Hmmm, I replied via email on may 17, but from a different email account, so maybe that's why this message never came to the group:
Well, there were several separate problems I encountered, starting with my initial attempt to stray from the default values, eg for s3configprefix. The initial settling period value set to like 3s or 30s, with a fixed_ensemble_size set to the number in my cluster, and occasionally, a pre-populated config object at the s3prefix, all together finally solved my problem with no period of latent intervals on autoregistering to a new cluster.
I mostly have, perhaps unjustly, blamed s3 for the issues with defunct processes, since the defunct processes appeared to be every five, then ten minutes, then five minutes, then ten minutes,, corresponding to my values for backup/cleanup intervals, but since I was also running in docker without a PID1 process reaper, I ended up building a custom container image with yelp's dumb-init as the ENTRYPOINT and an extended CMD wrapper.sh, loosely based on the mbabineau/zk-exhibitor container, but also accepting arbitrary environment parameters to populate the defaults.conf and zoo.cfg with some defaults tuned for my environments.

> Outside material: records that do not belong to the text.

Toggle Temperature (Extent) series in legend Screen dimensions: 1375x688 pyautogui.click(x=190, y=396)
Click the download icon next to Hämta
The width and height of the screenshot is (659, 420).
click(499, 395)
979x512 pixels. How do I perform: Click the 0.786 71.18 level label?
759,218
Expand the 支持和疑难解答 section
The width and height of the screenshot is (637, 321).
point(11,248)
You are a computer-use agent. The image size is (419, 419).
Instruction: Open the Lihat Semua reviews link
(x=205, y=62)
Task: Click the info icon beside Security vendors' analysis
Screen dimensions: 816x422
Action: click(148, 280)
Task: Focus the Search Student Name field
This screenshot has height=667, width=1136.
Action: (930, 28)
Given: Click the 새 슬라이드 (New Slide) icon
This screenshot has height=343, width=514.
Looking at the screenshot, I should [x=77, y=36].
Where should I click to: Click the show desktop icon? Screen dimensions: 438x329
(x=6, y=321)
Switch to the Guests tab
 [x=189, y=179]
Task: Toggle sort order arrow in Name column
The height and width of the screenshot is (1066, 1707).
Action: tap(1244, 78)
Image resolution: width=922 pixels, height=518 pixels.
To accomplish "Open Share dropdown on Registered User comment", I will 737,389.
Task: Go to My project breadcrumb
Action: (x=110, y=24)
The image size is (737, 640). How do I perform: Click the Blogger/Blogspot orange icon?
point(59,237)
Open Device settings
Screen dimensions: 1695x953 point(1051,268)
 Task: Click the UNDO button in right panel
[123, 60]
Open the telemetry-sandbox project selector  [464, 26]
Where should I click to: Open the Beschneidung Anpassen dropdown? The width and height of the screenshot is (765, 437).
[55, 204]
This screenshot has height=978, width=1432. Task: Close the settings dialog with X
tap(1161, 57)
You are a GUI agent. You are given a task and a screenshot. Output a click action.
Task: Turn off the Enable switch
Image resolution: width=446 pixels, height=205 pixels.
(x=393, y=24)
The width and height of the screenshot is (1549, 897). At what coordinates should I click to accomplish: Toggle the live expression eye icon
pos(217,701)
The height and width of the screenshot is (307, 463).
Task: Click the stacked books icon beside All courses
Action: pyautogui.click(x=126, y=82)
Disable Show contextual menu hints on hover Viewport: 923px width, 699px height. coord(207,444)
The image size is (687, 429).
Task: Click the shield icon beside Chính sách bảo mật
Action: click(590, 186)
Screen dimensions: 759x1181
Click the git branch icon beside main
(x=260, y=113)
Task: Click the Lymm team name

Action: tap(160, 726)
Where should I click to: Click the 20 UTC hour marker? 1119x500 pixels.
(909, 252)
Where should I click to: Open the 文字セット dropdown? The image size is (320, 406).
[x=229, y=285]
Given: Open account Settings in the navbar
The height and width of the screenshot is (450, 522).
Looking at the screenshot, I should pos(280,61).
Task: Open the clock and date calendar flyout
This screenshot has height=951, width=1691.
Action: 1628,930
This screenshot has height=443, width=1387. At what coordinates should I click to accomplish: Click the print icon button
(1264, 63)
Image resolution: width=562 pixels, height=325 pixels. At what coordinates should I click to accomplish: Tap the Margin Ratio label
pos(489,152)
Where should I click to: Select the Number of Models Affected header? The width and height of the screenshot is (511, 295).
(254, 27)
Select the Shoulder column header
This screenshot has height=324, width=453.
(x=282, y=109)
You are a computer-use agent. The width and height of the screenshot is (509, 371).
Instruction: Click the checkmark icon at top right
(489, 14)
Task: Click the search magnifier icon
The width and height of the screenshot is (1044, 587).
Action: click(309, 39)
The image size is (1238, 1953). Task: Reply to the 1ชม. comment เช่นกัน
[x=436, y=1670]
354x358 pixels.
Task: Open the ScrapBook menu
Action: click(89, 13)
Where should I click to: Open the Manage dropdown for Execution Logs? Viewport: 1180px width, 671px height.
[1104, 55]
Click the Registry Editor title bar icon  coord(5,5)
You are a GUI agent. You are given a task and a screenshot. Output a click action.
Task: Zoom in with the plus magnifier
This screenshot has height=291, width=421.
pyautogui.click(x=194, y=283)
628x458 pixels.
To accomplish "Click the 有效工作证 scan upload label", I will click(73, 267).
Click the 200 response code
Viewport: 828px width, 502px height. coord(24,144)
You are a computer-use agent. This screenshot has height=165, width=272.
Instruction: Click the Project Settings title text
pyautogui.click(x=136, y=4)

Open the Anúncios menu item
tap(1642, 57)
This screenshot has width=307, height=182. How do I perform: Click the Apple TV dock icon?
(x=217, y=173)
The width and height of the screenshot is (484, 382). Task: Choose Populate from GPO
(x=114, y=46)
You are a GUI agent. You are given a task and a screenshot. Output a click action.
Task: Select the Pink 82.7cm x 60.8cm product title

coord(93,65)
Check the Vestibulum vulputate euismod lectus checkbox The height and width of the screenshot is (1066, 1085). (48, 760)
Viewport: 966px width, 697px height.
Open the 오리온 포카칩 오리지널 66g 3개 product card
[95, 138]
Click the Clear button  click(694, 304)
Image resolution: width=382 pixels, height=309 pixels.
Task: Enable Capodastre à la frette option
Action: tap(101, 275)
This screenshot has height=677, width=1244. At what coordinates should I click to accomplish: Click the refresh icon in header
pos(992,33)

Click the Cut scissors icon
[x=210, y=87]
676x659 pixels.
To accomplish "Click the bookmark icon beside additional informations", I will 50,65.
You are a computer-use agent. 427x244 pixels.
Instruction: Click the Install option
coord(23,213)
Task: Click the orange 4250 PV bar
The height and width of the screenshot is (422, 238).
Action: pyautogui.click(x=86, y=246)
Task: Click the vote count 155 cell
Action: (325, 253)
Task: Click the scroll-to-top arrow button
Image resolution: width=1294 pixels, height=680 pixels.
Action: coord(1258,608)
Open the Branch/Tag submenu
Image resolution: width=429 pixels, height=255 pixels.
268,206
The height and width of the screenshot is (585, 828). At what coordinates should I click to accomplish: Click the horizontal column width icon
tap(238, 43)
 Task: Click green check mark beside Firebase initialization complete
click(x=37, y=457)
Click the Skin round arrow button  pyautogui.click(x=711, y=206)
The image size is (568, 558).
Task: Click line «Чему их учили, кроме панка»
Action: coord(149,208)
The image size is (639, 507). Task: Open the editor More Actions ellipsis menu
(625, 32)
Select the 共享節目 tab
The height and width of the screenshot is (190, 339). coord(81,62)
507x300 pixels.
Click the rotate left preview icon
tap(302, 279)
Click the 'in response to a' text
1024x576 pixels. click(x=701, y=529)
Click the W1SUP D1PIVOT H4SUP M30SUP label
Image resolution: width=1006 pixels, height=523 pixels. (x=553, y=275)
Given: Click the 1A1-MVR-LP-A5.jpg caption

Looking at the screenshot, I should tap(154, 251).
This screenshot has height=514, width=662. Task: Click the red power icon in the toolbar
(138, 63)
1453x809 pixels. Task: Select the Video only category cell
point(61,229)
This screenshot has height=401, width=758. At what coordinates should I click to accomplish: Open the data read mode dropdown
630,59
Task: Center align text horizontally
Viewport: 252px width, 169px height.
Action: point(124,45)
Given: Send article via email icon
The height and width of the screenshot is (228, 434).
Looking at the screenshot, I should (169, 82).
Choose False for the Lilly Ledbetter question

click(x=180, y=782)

I also eliminated all my S3 vpc endpoints (which were apparently intermittent causal factors), rebuilt my ensembles several times, replacing my s3prefix, s3configprefix, and extra-config.backup-prefix values with strings containing neither underscore characters '_' nor slashes '/'. I think I was also doing something fancy with my s3 bucket policy and had to fix that as well....
Of around 16 ensembles with which I am most familiar, with 3-5 members each in different network configurations, accounts/providers, three of them are still running with an early version of my image and continue to reach high load averages in the thousands on an 8-vcpu instance within 3 weeks, requiring rolling reboots but the rest have had no problems in months. The very first clusters I had built quasi-manually on mesosphere dcos1.0.3 with vanilla-ish containers and continue to operate with no issues since December 2015, so go figure.
If you aren't using persistent storage/volumes for the zk snapshots/transactions directories, make sure you have a backup directly from the leader container image before redeploying with any changes; the backups from exhibitor on s3 may be insufficient to rebuild from scratch without a fuzzy snapshot at the beginning of the transaction logs.
Hope that helps at all, and let me know how it goes!
--
xpaul